Core Concepts
The author explores the impact of hyperparameters on neural network training dynamics, revealing distinct regimes and their dependence on data size.
Abstract
The content delves into the different phases of stochastic gradient descent (SGD) in deep learning. It discusses how noise, batch size, and learning rate affect the training process and generalization error. The study provides insights into critical batch sizes, alignment dynamics, and performance variations in SGD across different architectures and datasets.
Key points include:
SGD's key hyperparameters are batch size (B) and learning rate (η).

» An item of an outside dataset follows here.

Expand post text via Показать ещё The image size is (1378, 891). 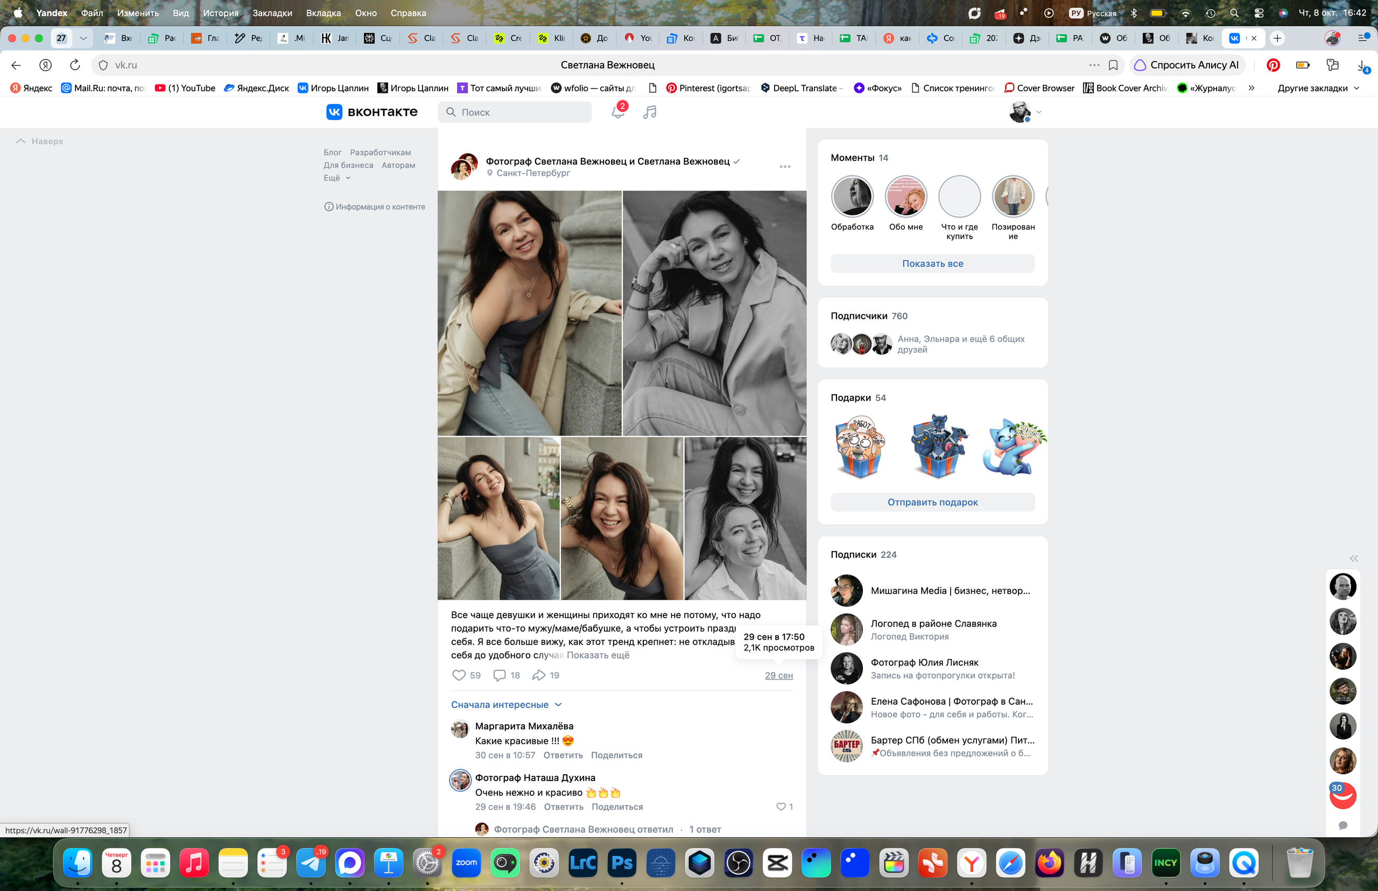click(x=598, y=655)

Different regimes of SGD include noise-dominated, first-step-dominated, and gradient descent.
The critical batch size B* separates these regimes based on the training set size P.
The alignment between network output and labels is crucial for performance.
Small margin κ leads to lazy regime behavior while large margin κ requires weight inflation.
Effects of momentum, adaptive learning rates, and weight decay on SGD performance are discussed.
The study emphasizes the importance of understanding how hyperparameters influence neural network training dynamics to improve performance.
Stats
For small batches and large learning rates: ∥w⊥∥ ∼ T.
Critical batch size separating regimes: B* ∼ P γ.
Quotes
"The success of deep learning contrasts with its limited understanding."
"Our results explain the surprising observation that these hyperparameters strongly depend on the number of data available."